In the vibrant music scene of Colombia, few songs have the power to ignite a dance frenzy. One track that ignited crowds and was able to leave its mark in Colombia, and beyond, is "Ras Tas Tas." The song, which first popularized the “salsa choke” genre worldwide, prompted people to learn its unique dance moves during celebrations – including at the FIFA World Cup in 2014, in honor of the Colombian soccer team. Soccer players even danced on the field, proving that “Ras Tas Tas” was a song people just couldn’t ignore.
What is Salsa Choke? Originating in Cali, Colombia, salsa choke is one of the most popular genres in the Colombian Pacific, which is characterized by its large population of Indigenous and Afro communities. The timbal, marimba, conga, guitar, trumpet, maracas, and drums are present in salsa choke songs. Beyond its unique sound, choke is danced differently. There are a few moves that make this genre stand out from regular, Colombian salsa, like El brincaíto, the Cobando, El champú, the Pateando el balón, and La Campana.
Soon after its debut, "Ras Tas Tas" emerged as a defining song within the salsa choke genre, a unique fusion of salsa, merengue, reggaeton, and Afro-Caribbean rhythms.

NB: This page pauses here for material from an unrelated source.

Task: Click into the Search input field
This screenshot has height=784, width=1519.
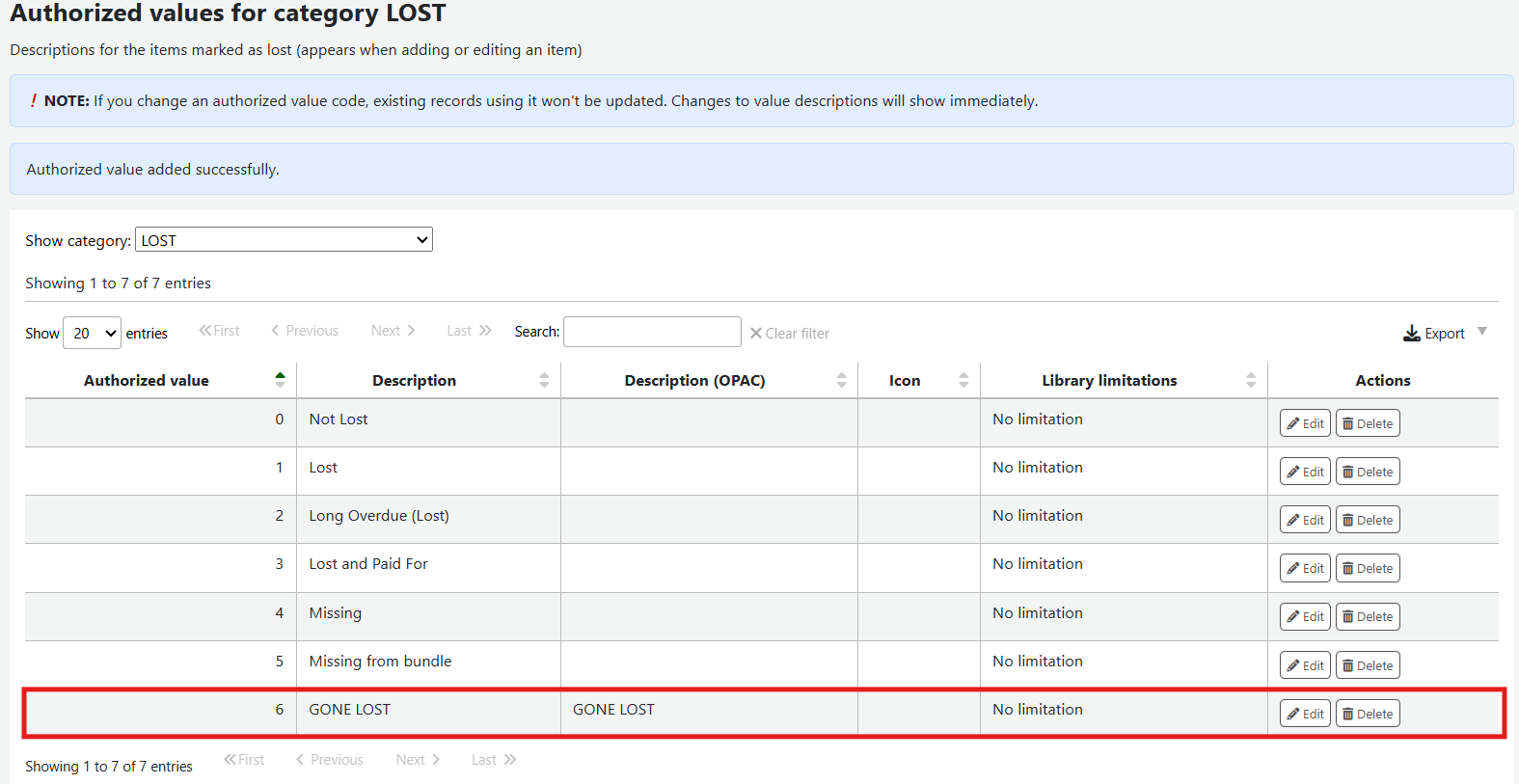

These dance moves were later popularized during the 2016 FIFA World Cup thanks to soccer players like Pablo Armero, James Rodríguez and Juan Guillermo Cuadrado, among others. By dancing “Ras Tas Tas” on the field, they introduced the world to what had been hidden away in the Colombian Pacific for years.
The Birth of ‘Ras Tas Tas’
“Ras Tas Tas” was written by one of the most known music groups of salsa choke, Cali Flow Latino – a group founded by brothers Andrés and Harrison Mesa Cortés.
Cali Flow Latino, also known as the “Kings of Salsa Choke,” witnessed the embrace of their music worldwide and the rise of salsa choke. “People have given us the confidence to keep giving a lot of ‘Ras Tas Tas,’ a lot of singing, a lot of dancing, [and] a lot of culture,” Andrés Cortés, Cali Flow Latino’s vocalist, told Spain’s official newspaper El País.
The song not only showcased their talent but also celebrated the rich cultural heritage of Colombia, in particular, Afro-Colombian culture by presenting the world beats that were mostly only enjoyed by the Afro and Indigenous communities of the Pacific area of Colombia.
As for Cali Flow Latino, their recent song “Paguan Paguan (La Patineta)” is viral on TikTok. Users recreating the dance of this song have garnered over 39 million views, collectively. Thus, solidifying the ever-lasting impact of the fathers of “Ras Tas Tas.”